We will always have a mixture of community, voluntary and private homes. That is why regulation is so important. It is also highly important to note that there is a very good standard of nursing home care across all sectors. What we saw in the programme was the complete opposite.
It was pure neglect and abuse of older people. It is something that I feel very strongly about and that we cannot tolerate in any circumstance.
This has been very traumatic for the people in the two nursing homes and the wider nursing home body and the very good and dedicated staff and providers elsewhere. What has to come out of this is a stronger, more robust system. We have to look at HIQA's current powers in respect of the day-to-day operation of nursing homes. It has publicly acknowledged that we need to review the process. How can we improve the system such that what happened, and what we saw on the "RTÉ Investigates" programme, never ever happens again? That is something we are committed to as a Government.
Furthermore, we have an ageing population, as people have said. That is something we should celebrate. People are living longer, but with that comes challenges. The Government in the past year set up the commission on care for older people. That is chaired by Alan Barrett and is due to report. The first element of its report will be about the existing services and whether they can be improved. That will include the provision of nursing home care. I met with the commission some time ago. I very much want to see the report and the commission's recommendations. Once the commission on care reports, a cross-departmental group will be established under the auspices of the commission to consider whether supports for positive ageing across the life course are fit for purpose and to develop a cost implementation for options to optimise these supports. The commission on care has a key role to play.

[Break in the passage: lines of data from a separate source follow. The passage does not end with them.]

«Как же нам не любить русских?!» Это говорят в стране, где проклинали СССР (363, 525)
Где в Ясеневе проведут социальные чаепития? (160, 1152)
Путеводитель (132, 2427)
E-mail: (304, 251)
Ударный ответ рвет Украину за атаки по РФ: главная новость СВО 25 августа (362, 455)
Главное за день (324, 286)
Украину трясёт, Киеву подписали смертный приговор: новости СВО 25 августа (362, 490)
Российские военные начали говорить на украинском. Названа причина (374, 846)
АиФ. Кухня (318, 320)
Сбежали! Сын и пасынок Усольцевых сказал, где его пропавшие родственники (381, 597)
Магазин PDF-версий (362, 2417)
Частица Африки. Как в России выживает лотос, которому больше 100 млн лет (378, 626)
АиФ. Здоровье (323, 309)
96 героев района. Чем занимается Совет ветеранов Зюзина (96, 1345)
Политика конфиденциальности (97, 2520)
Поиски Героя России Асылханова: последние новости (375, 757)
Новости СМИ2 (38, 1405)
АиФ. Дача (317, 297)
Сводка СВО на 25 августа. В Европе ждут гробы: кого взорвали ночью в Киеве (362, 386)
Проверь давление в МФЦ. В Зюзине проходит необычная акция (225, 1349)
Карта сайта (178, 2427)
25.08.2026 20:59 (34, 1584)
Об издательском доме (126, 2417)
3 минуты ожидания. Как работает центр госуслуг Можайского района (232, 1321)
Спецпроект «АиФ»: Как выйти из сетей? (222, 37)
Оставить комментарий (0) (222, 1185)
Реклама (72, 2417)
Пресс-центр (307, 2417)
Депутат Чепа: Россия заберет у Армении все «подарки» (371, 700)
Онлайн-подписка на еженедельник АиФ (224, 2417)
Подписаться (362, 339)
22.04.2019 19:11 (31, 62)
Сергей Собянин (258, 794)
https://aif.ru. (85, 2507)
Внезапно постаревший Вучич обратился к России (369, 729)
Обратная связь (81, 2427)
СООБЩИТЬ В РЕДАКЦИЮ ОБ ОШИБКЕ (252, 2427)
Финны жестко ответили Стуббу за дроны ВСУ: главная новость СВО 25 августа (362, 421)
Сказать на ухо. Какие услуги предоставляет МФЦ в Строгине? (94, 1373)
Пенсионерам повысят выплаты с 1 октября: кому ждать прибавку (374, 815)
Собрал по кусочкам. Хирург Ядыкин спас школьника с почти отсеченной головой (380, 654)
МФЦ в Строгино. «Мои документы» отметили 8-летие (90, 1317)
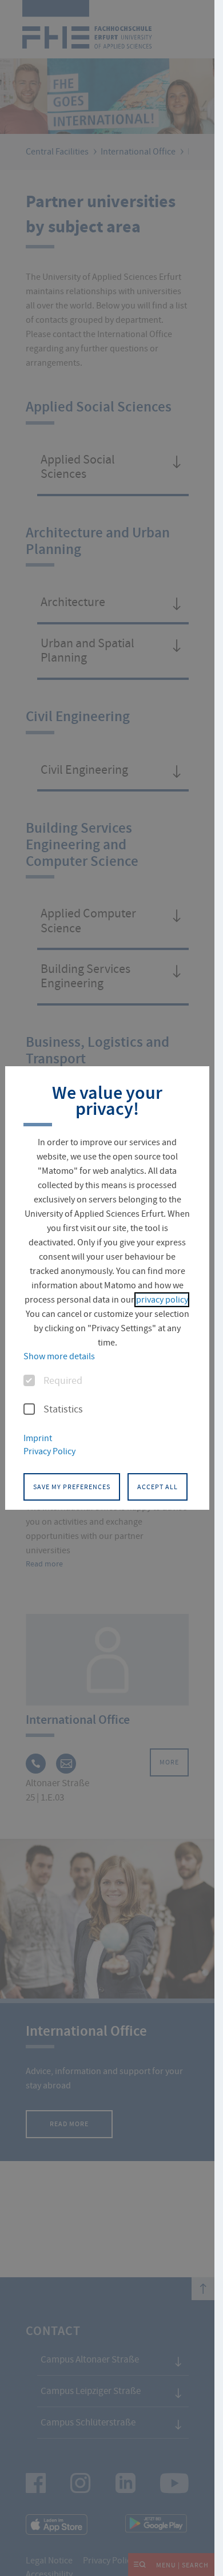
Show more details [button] (59, 1356)
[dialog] (107, 1288)
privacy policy (162, 1299)
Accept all (157, 1486)
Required (62, 1381)
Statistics (63, 1409)
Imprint (37, 1438)
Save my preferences (71, 1486)
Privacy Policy (49, 1451)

Following the programme, I had engagement with HIQA and the HSE in terms of their safeguarding teams. They have been into both nursing homes and they will engage with all nursing homes throughout the group. They have put directors of nursing into both nursing homes. Ultimately, out of this absolutely terrible situation for people in both these nursing homes, the Residence in Port Laoise and Beneavin Manor, we want to get a better system in terms of the regulation of nursing homes to ensure that all older people, wherever they are in a nursing home, get a standard of care they deserve. It is something that in my role as Minister of State with responsibility for older people, along with the Minister, Jennifer Carroll MacNeill, we are determined to achieve, with Members' help.